NLP for genre predictions on FFnet: an antithesis to utilitarianism

15 min readJun 20, 2022

Background and problem statement

Have you ever wondered, ‘Gee, I’d like to make my own life harder by introducing unnecessary complications’? Well, that’s basically this idea in a nutshell; conceived in folly, and destined to end in a dustbin somewhere, languishing by the digital wayside, if you will. There are plenty of better ideas, and I have had quite a few of them whilst working on this project, but they were either too expansive, too heavy, or simply too late to me to bear them to fruition. Nevertheless, it’s been quite the enjoyable ride, as my first foray into machine learning and admittedly one of my first semi-major (if I may allow myself the conceit to call it that) ventures in programming in general. Make no mistake; this isn’t a particularly difficult idea to execute, but I am one of those who are entrenched in priding themselves for taking the easy path — but for sloth being both a sin and a matter of principle, I ask you to overlook this minor offense of mine. In any case, dallying will get us nowhere, so I shall strike forward to the point. (Get on with it already!)

The central idea of this problem was borne from my interest in developing an automated tagging system for AO3 (ao3.org). You may have heard of this site — though, if you haven’t, I’m afraid much of the rest of this post not related explicitly to the programming aspects of the project may be difficult to parse. Familiar users of the site may point out that the litany of ‘non-informative’ tags that permeate the site’s work would hinder the ability for such systems to be developed. This may be true to some extent, but the major roadblocks that I encountered while mulling over and trying out various approaches to developing a model did not include the problem of non-informative tagging. In fact, the two major issues that one would face in the development of an automated tagging system for AO3 can be set out quite simply as follows:

The highly variable lengths of works on the site, spanning hundreds to millions of words, makes it difficult to build an all-encompassing model. Attempting to rely on summaries could help, but would reduce accuracy drastically, as many summaries are similar to non-informative tags in content.
The inconsistency in tagging for essentially any tag that is not either a relationship tag or what AO3 terms a ‘Warning’. Even some of these tend to wander into inaccuracy or plain nonexistence once they get irrelevant enough, though this is less of a problem than it may seem initially.

Though many approaches in NLP have been developed recently that allow for the alleviation of the first problem to some degree, since I was not aware of most of these until quite late into the project, I was not able to utilize them. I may revisit this in the future, if nobody has made one yet by then.

In any case, after considering these issues, I decided on a similar, but probably simpler, venture; a tag prediction system (based on the work summary) for another site, similar to AO3 in purpose but quite different in its philosophy in tagging. While AO3’s tags are, for the most part, user-generated and -curated, FFnet’s tags are fixed, in both number, quantity applied per work, and definition. This massively simplified the problem, as the curve of tag application probability (i.e., whether or not a work that does technically fall into a category governed by a given tag will actually be tagged so by the author; tag awareness), given the much reduced quantity of different tags on FFnet, is much steeper; thus, tag application is much more consistent (albeit still not ‘perfectly’ so), which allows for analyses of model accuracy to be greatly simplified.

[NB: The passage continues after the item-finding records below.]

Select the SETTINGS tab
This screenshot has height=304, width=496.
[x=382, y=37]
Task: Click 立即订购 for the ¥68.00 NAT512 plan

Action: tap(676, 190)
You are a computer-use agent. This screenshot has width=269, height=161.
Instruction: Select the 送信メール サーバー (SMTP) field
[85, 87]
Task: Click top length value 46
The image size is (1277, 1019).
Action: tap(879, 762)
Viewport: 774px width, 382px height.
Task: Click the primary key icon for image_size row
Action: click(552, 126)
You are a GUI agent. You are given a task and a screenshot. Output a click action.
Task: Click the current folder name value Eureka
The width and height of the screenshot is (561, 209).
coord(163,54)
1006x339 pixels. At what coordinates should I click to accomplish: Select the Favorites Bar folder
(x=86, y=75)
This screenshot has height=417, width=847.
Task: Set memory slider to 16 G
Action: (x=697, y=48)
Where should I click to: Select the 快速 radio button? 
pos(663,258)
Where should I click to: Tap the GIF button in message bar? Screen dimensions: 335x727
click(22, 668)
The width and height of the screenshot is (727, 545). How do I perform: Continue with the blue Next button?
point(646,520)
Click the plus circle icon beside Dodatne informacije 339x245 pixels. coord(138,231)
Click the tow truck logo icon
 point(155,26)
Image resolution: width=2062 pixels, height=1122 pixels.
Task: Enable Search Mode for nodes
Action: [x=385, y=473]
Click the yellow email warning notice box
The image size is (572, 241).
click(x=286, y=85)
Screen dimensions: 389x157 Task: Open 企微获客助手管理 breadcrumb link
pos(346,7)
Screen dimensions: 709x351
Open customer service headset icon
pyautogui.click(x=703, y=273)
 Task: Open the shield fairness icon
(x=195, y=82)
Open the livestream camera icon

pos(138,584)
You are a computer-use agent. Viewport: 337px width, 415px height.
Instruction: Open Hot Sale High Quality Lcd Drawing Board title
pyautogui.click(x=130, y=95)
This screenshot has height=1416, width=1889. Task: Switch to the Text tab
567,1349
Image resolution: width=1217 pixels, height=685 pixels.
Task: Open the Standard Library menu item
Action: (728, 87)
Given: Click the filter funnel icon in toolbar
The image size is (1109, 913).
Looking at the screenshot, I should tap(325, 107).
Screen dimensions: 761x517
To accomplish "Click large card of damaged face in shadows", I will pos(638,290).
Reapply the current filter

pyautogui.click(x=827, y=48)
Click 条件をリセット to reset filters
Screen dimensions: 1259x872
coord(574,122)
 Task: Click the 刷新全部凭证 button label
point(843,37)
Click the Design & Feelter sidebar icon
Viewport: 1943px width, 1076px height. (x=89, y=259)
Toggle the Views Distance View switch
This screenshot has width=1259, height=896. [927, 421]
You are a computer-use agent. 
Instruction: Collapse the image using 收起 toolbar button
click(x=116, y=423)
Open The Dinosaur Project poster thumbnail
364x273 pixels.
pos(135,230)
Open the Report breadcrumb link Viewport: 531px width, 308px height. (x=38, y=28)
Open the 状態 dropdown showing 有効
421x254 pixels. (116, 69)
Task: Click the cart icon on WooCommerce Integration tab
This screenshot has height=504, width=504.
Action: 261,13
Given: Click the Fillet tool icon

The problem to be solved is then thus: to develop a model for predicting the ‘genres’ that would be applied to a certain FFnet work, given only its work summary.

Metrics and baselines

Despite FFnet’s unconventional allowance of a maximum of two genre tags per work (which a fair majority of the site’s works stick to)[1], an analysis of model accuracy can be expressed fairly simply. Since the choice of the quantity of tags to use is fairly arbitrary among works in any case, the model will simply predict two genre tags in all cases, based upon the two classes with the highest probability scores in the output.

Explicitly stated, calculations of overall model accuracy post-training will consider the ratio of correctly predicted (2 correct tags) to incorrectly predicted (0 correct tags) works. Half-correct (1 correct tag) predictions are also included, but out of necessity will be used in the calculation under the assumption that all works are tagged with two genres in the initial data.

With:

W: Total number of works
x_2: Number of works with both tags correctly predicted
x_1: Number of works with one tag correctly predicted

It is worth noting, however, that this metric is inherently inaccurate, as it fails to take into account the initial numerical probability scores output by the model in x_1. Additionally, the calculation does not distinguish between cases where the work originally included only one tag (in which case it is, due to the nature of the model’s prediction method, impossible to get correct, as all work summaries are matched to the two most likely tags), and where the work did originally include two tags, but only one was correctly matched in the model’s prediction.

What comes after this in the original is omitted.